After 20 fruitful years filled with grading papers, giving lectures and all the chores associated with being a college professor, Richard Grayson is reaching for new directions. He now sees himself performing more and touring around the country.
"I admit I've always been a shy person," said the 48-year-old composer-pianist and master improvisationist from his Santa Monica home where he lives with his wife and two cats. "But now I have a manager to take care of all the little things that were never done before and think I might be ready to take my act on the road."
Tonight Grayson will give his 20th annual concert on piano and synthesizer in Thorne Hall at Occidental College. A teacher of theory, composition and several other subjects at Occidental since the fall of 1968, he has long been a member of the Los Angeles academic community.
"I was the third person to ever receive a Ph.D. in composition from UCLA," he recalled, citing Southern California veteran musicians Michael Zearott and Ed Applebaum as the first two. "I'm happy in the secondary college system, and it's been good to me, but now I'm ready to concertize some more."
Grayson's academic credentials are certainly in order, but his unique talent of improvisation is an ability that's nearly impossible to teach.
"It was something I always could do," he said. "I used to do it for friends and then one day decided to make a public concert out of it."
Composers of the ilk of Bach, Beethoven and even Boulez have had the ability to improvise in their own respective styles. But Grayson is like few others in that he improvises in any style with any given melody.
"I have audience members call out the melody and style. That way it's more raucous and fun."
What then flows from his fingers is an extemporaneous composition that deftly captures the personality of any given composer, no matter how banal the melody might be. In a way, his talent is like that of an impressionist, but with musical styles.
When asked if he has ever been stumped, especially by 20th-Century styles, Grayson replied: "Every once in a while something doesn't work quite right.

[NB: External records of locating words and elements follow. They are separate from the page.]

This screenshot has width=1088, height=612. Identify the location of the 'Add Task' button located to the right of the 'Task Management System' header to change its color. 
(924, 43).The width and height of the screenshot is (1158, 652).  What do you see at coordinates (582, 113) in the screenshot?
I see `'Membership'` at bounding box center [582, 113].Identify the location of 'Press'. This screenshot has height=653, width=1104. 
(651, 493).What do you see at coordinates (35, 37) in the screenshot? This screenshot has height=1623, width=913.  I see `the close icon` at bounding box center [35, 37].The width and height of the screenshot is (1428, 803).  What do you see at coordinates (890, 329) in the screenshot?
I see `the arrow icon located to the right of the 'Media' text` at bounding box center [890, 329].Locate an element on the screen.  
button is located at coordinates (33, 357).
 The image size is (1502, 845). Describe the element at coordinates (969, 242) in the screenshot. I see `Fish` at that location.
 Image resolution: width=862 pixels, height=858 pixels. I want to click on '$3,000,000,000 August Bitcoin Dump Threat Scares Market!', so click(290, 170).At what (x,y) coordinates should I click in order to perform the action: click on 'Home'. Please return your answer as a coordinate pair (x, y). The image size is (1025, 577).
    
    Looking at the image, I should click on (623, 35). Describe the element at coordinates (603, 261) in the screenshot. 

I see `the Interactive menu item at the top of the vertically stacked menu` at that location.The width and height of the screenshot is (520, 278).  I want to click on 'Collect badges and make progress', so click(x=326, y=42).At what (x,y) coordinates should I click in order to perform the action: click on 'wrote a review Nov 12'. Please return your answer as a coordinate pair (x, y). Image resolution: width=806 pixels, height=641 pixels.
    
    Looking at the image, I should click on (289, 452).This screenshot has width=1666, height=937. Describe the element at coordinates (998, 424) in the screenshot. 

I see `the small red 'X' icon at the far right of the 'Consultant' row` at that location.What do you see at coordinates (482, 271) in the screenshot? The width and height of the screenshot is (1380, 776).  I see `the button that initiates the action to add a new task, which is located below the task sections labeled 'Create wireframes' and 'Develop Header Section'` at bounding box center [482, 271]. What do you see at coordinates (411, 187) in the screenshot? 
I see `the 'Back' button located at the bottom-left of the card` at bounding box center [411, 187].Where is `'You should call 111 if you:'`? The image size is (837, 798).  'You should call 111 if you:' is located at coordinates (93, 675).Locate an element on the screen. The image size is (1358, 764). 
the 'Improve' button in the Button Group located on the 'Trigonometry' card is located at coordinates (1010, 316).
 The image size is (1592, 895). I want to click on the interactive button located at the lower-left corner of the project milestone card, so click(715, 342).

But some of my best improvisations have been in 20th-Century styles, especially Schoenberg, whose music I love.
"One of the most outrageous combinations was 'Take Me Out to the Ball Game' in the style of Henry Cowell. It worked out nicely because the melody is mostly a pentatonic scale and Cowell frequently used tone clusters on the black keys of the piano (which also constitute a pentatonic scale)."
Other combinations he mentioned that worked particularly well were the theme from "I Love Lucy" in the style of Beethoven, "Yo Ho, Yo Ho, a Pirate's Life for Me" in the style of Mozart, the theme from "The Pink Panther" in the style of Handel, "When You Wish Upon a Star" in the style of Ives and the "Hallelujah" Chorus in the style of Philip Glass. A rare example of one of the few combinations he was not able to work with is the "Russian Easter" Overture in the style of Satie.
But Grayson's talents as an improviser don't end with these unusual creations. He also improvises with a small Macintosh computer/Yamaha synthesizer,
"I like to use atonal, big-band-like lines against sets of regular and irregular rhythms recorded on the computer," he explained. "Each piece has a separate title and a specific focus, even though they are largely improvised. Otherwise, most of my written compositions now are clearly in the minimalist style."